• [Work to be completed]: Quote each of the items below word for word, omitting the pictures.

┌─ Record list

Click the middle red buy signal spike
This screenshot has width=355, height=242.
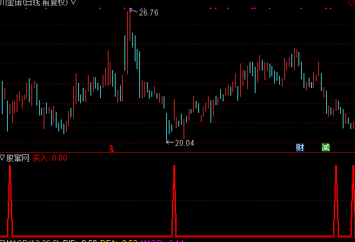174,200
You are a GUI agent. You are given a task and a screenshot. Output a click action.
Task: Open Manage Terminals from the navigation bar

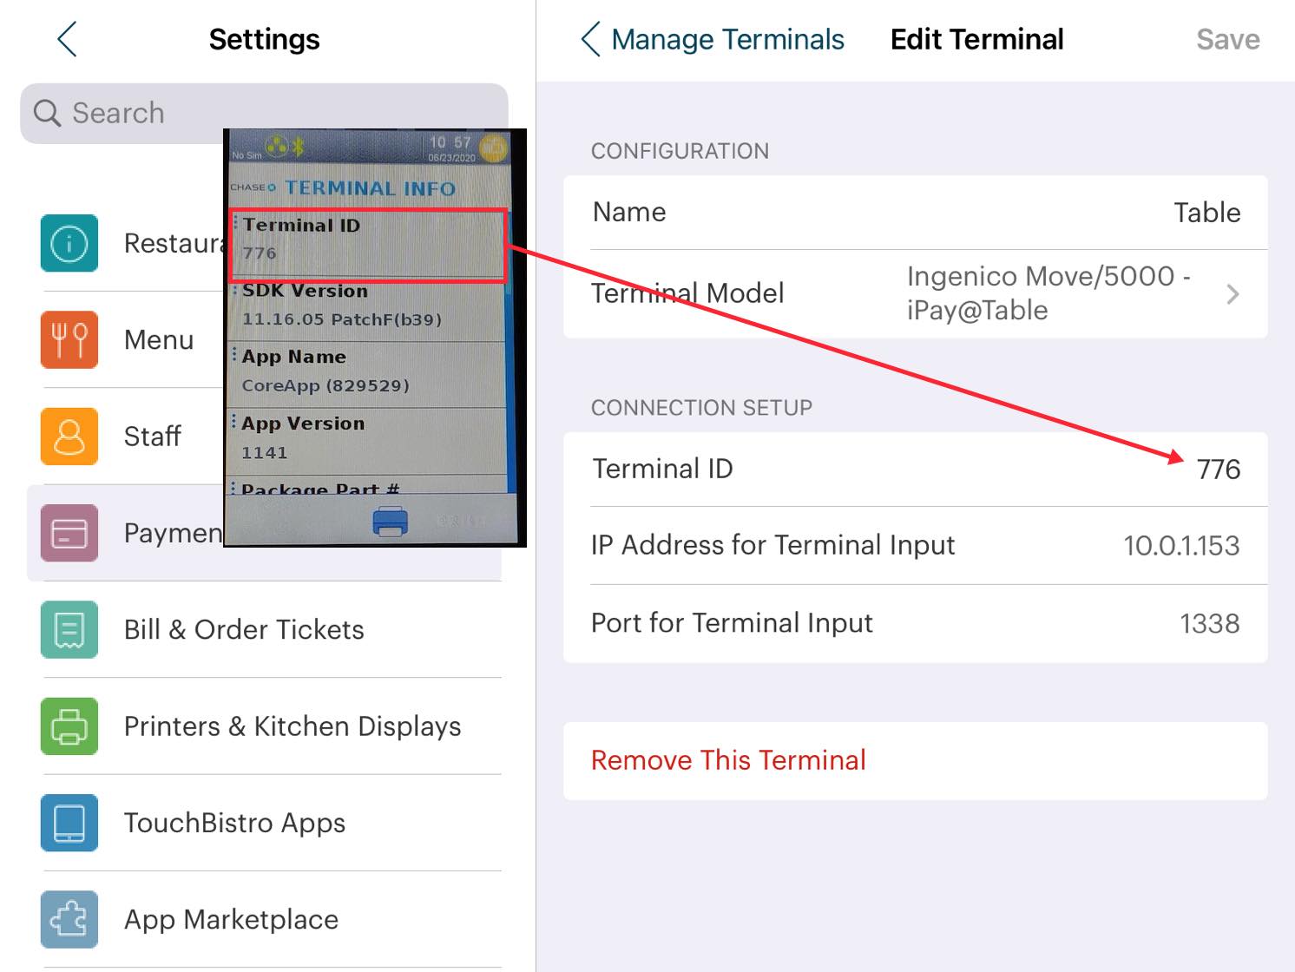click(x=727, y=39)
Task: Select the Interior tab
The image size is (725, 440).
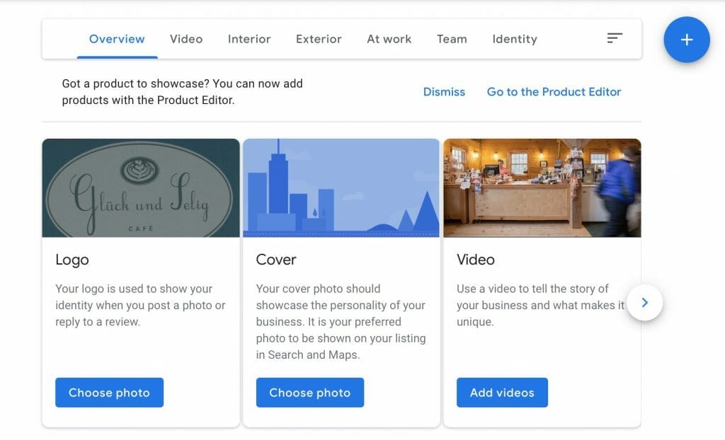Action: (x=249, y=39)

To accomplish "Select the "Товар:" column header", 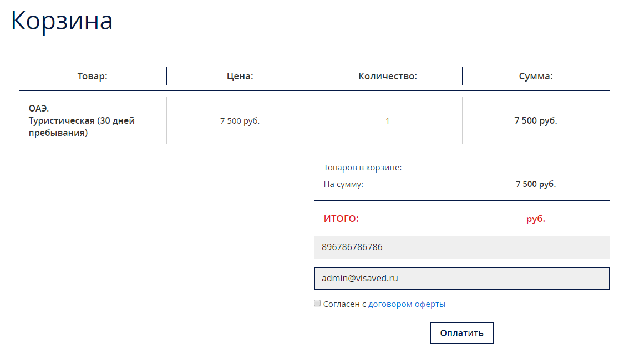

└─

• [Response to this task]:
Click the middle red buy signal spike
This screenshot has width=355, height=242.
174,200
You are a GUI agent. You are given a task and a screenshot. Output a click action.
Task: Open Manage Terminals from the navigation bar

click(x=727, y=39)
Task: Select the Interior tab
The image size is (725, 440).
Action: (x=249, y=39)

To accomplish "Select the "Товар:" column header", 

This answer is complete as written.